Just two months after listing its first fund on the stock market, Robinhood is preparing to launch its second. The company has filed a private registration for RVII, a standard regulatory measure that allows it to go through an approval process before making information public.
Uas its first fund, currently holding 10 late-stage companies – Airwallex, Boom, Databricks, ElevenLabs, Mercor, OpenAI, Oura, Ramp, Revolut, and Stripe – RVII will cast a wide net, invest in early stage growth and startups. It’s a meaningful distinction, given that early-stage startups are smaller and carry more risk but also offer greater profit potential.
RVII’s fundraising goal has not been set, the company said in a blog post. For its first fund, Robinhood sought to raise $1 billion but ended up a few hundred million short of that goal.
Despite the shortage, the first fund was very effective. RVI – the ticker of Robinhood’s first fund, which trades on the NYSE (New York Stock Exchange) – starts on the NYSE at $ 21 a share at the beginning of March and has more than doubled, closing on Monday at $ 43.69. Market enthusiasm for AI’s prospects for fundamental fund startups is likely to fuel the stock’s growth.

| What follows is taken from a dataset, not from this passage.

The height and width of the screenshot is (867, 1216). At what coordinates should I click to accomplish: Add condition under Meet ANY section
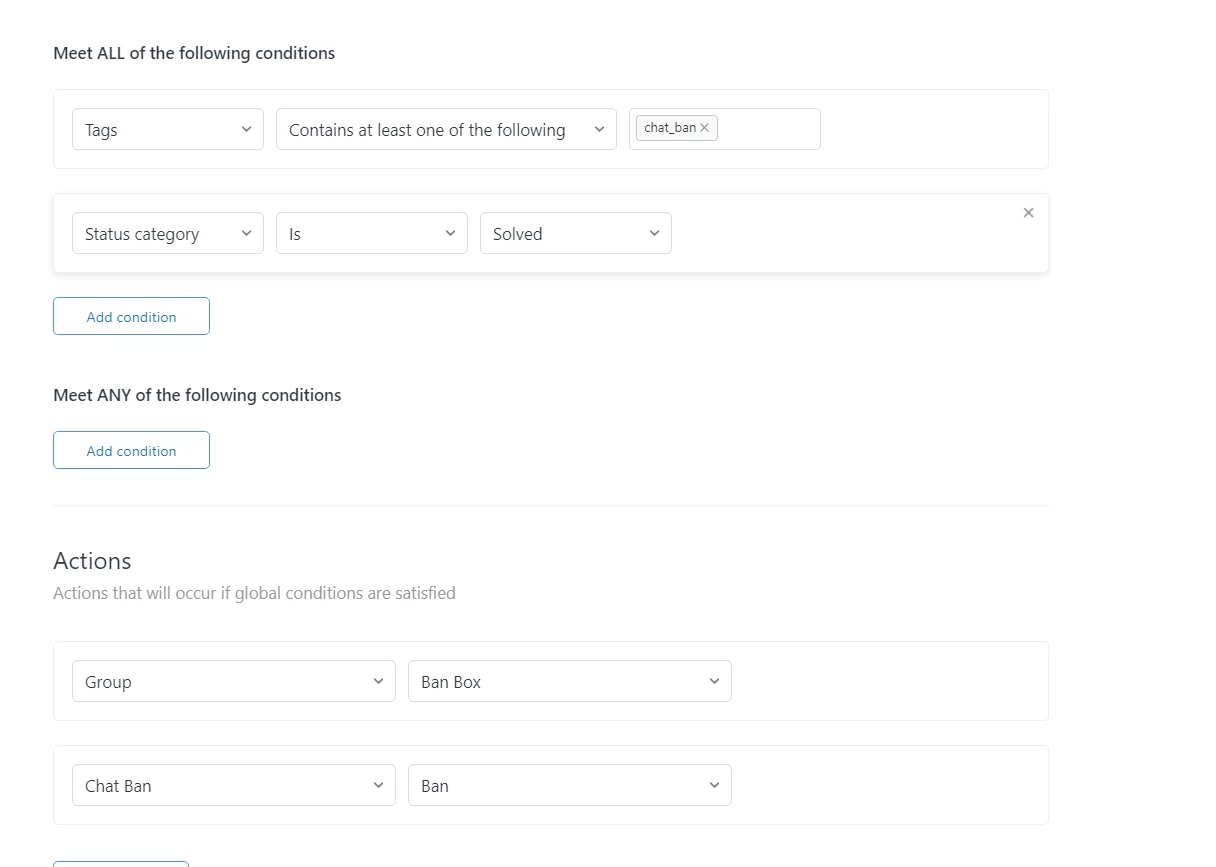click(131, 451)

The premise of both these funds addresses the gap that exists in who invests in startups. Under federal law, only “accredited” investors – those with net worth of more than $1 million or annual income of more than $200,000 – can invest in private companies. That has historically locked mainstream investors out of the early and capital-intensive stages of a company’s growth. RVI and RVII are now, designed to change that, allowing anyone to invest in a private startup portfolio through a traditional brokerage account.
“You can imagine [Robinhood Ventures] as a publicly traded currency company with daily capital. There are no requirements for approval and no carry,” said Robinhood CEO Vlad Tenev in an interview at the Wall Street Journal’s Future of Everything conference last week. Daily liquidity means shares can be bought or sold any day the market is open, unlike traditional VC funds, where capital is locked up for years.
In the last few years, the most important AI startups have gone from early bets to companies worth tens or hundreds of billions of dollars, and almost all of that appreciation has happened in the private markets, where most investors are inaccessible.
Tenev’s long-term vision continues. “The desire is that, if you are a company raising seeds and a Series A round – so, the first capital – sales should be a large part of that round, as it is now in the public markets,” Tenev said at the conference. “And we have to let those people in on the ground, so they can actually benefit from this potential appreciation that’s happening with the increase in private markets.”
If that idea continues, it could fundamentally change how businesses begin to raise their initial capital, where retail investors end up sitting next to trading companies, including in early rounds, where large returns are often made, large amounts of money are lost, too.